The comments by Yukiya Amano, director general of the International Atomic Energy Agency (IAEA), underlined growing frustration at Damascus' continued stonewalling of the United Nations body's investigation into the issue.
"On the Dair Alzour site, we haven't had progress after I became director general (in late 2009)," Amano told Reuters in an interview. "We cannot wait for ever, of course ... already lots of time has passed."
For more than two years Syria has blocked IAEA follow-up access to the desert site that U.S. intelligence reports say was a nascent North Korean-designed nuclear reactor, intended to produce bomb fuel.
The site, known as either al-Kibar or Dair Alzour, was bombed to rubble by Israel in 2007. Syria, an ally of Iran, denies ever having an atom bomb program.
Amano said he had not yet received a response to a letter he wrote to Syrian Foreign Minister Walid al-Moualem on November 18, the first time the IAEA chief has appealed to Syrian authorities directly, rather than just through his regular reports.
In the letter, he asked the government to provide prompt IAEA access to relevant information and locations related to Dair Alzour and to cooperate with the agency in general.
The United States has suggested that the IAEA may need to consider invoking its "special inspection" mechanism to give it authority to look anywhere necessary in Syria at short notice.
SYRIAN DEFIANCE
Asked if he could consider this in the case of Syria, Amano said it was one of the tools at the agency's disposal.

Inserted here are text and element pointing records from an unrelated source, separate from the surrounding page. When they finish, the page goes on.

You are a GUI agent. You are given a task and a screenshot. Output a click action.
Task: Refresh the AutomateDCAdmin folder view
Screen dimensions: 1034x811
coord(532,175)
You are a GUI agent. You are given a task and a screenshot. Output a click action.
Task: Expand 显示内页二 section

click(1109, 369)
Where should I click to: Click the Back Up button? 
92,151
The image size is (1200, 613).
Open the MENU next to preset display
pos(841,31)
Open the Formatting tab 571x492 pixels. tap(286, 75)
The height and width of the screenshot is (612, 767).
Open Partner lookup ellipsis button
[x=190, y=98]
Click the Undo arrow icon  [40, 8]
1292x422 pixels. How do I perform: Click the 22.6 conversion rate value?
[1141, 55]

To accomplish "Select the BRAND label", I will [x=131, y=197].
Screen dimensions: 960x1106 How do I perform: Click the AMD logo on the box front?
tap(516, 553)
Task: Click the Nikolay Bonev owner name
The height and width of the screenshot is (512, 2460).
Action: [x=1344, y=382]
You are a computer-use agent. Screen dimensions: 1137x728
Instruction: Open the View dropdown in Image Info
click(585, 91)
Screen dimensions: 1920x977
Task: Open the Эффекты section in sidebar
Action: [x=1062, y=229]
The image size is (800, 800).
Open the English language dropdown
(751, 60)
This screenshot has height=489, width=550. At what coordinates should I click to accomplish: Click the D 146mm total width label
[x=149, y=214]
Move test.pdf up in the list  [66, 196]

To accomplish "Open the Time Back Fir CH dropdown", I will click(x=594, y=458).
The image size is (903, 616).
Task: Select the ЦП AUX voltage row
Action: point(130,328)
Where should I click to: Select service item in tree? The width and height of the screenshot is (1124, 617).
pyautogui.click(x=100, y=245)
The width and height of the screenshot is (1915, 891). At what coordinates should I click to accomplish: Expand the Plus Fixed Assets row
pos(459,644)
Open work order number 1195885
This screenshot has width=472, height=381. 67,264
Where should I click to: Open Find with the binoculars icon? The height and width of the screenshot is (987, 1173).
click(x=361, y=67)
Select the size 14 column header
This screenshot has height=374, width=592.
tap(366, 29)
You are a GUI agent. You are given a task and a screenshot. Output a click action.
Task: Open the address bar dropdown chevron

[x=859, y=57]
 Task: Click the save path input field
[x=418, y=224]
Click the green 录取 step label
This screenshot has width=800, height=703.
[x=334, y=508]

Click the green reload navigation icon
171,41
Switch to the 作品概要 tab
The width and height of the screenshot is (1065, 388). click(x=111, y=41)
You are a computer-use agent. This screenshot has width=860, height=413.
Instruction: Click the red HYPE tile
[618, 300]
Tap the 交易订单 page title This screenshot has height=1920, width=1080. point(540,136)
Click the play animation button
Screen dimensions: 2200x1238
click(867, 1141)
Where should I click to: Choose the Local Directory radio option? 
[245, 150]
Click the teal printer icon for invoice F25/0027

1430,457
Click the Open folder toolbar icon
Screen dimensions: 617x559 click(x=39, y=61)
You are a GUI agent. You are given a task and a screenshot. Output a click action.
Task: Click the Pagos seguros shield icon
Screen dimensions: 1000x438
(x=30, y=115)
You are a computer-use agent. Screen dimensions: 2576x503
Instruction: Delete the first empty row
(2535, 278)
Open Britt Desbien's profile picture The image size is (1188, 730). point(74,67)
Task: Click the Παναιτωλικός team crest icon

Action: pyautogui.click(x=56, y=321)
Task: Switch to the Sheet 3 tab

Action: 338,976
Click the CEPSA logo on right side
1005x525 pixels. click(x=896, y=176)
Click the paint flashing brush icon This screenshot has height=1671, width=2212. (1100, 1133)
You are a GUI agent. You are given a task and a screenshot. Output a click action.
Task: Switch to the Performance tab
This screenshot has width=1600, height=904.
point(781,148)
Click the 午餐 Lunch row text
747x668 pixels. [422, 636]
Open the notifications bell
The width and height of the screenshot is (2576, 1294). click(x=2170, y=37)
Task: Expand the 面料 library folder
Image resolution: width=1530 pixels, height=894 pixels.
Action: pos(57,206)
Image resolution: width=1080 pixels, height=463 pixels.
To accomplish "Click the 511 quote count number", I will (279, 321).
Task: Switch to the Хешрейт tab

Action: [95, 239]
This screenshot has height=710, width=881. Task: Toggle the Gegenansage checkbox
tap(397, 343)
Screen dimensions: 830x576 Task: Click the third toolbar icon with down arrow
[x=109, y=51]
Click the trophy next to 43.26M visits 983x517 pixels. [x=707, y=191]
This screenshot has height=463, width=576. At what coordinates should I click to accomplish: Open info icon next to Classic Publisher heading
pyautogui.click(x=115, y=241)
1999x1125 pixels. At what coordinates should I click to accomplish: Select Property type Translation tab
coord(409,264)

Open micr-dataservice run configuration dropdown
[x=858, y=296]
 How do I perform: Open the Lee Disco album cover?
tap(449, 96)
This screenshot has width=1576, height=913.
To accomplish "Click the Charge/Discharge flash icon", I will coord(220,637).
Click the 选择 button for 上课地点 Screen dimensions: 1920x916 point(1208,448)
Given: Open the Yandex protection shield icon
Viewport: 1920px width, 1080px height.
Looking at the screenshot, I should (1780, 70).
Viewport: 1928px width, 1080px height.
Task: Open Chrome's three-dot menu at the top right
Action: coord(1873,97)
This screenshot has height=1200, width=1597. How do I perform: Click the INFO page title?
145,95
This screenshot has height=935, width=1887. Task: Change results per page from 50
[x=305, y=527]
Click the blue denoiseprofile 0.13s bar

"It is not ruled out. It is not decided to call for a special inspection either."
The agency last resorted to special inspection powers in 1993 in North Korea, which still withheld access and later developed a nuclear bomb capacity in secret.
The Wall Street Journal reported on Tuesday that the IAEA may soon issue a critical report on Syria's nuclear program if it did not cooperate with the agency's investigation.
"Nothing has been decided. There are various ways to address this issue," Amano said.
Last year, the IAEA gave some weight to suspicions of illicit atomic activity at the site by saying that uranium traces found in a 2008 visit by inspectors pointed to nuclear-related activity.
The agency wants to re-examine the site so it can take samples from rubble removed immediately after the air strike.
Syria has dismissed calls to grant U.N. nuclear inspectors prompt access to Dair Alzour, saying they should focus their investigation on Israel instead. Damascus has suggested the uranium traces came with Israeli munitions used in the attack.
In a further sign of defiance, President Bashar al-Assad said in a Wall Street Journal interview this week that Syria would not grant IAEA inspectors unrestricted access to possible nuclear sites because it would amount to a violation of sovereignty.